Attack graph analysis identifies critical vulnerability paths and provides strategies for optimal protection of critical network assets. This enables you to make optimal decisions about hardening the network in advance of an attack. But, you must also recognize that because of operational constraints, such as availability of patches and the need for offering mission-critical services, residual vulnerability paths usually remain. But, the knowledge that TVA provides enables you to plan in advance and maintain a proactive security posture even in the face of attacks. For example, TVA attack graphs provide the necessary context for deployment and fine tuning of IDSs, for correlation and prioritization of intrusion alarms, and for attack response.

Intrusion Detection Guidance

Knowledge of vulnerability paths through your network helps you prepare your defenses and your responses. Attacks graphs can guide the optimal deployment and operation of IDSs, which are tailored to your network and its critical assets.

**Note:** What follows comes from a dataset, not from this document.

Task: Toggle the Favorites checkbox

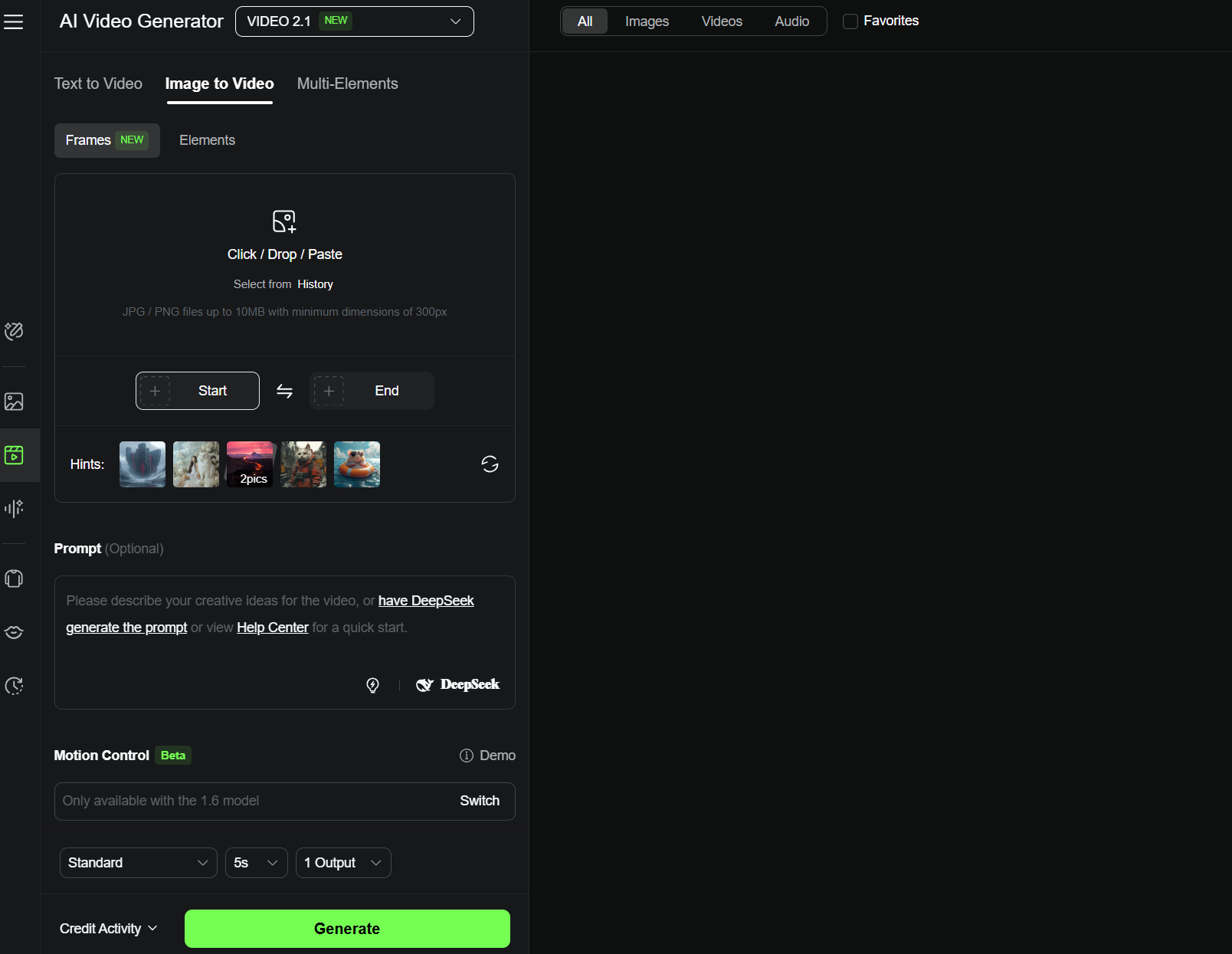Action: coord(850,21)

In deploying IDSs, you must decide where to place detection sensors within the network. Traditionally, intrusion detection sensors are placed at network perimeters, with the idea of detecting outside attacks. But, with this deployment, traffic in the internal network is not monitored. If an attacker avoids detection at the perimeter, subsequent attack traffic in the internal network is missed.

On the other hand, deploying sensors everywhere might be cost prohibitive and can overwhelm analysts with floods of alerts. You must strike a balance, where you cover known residual vulnerability paths using the fewest necessary sensors. TVA attack graphs provide this balance.

Consider the attack graph shown in Figure 5-21. Assume that this is the residual attack graph after network hardening measures are applied. So, now the goal is to map this attack graph to the network topology and embed intrusion detection sensors in the network to cover all the vulnerability paths (with the fewest sensors).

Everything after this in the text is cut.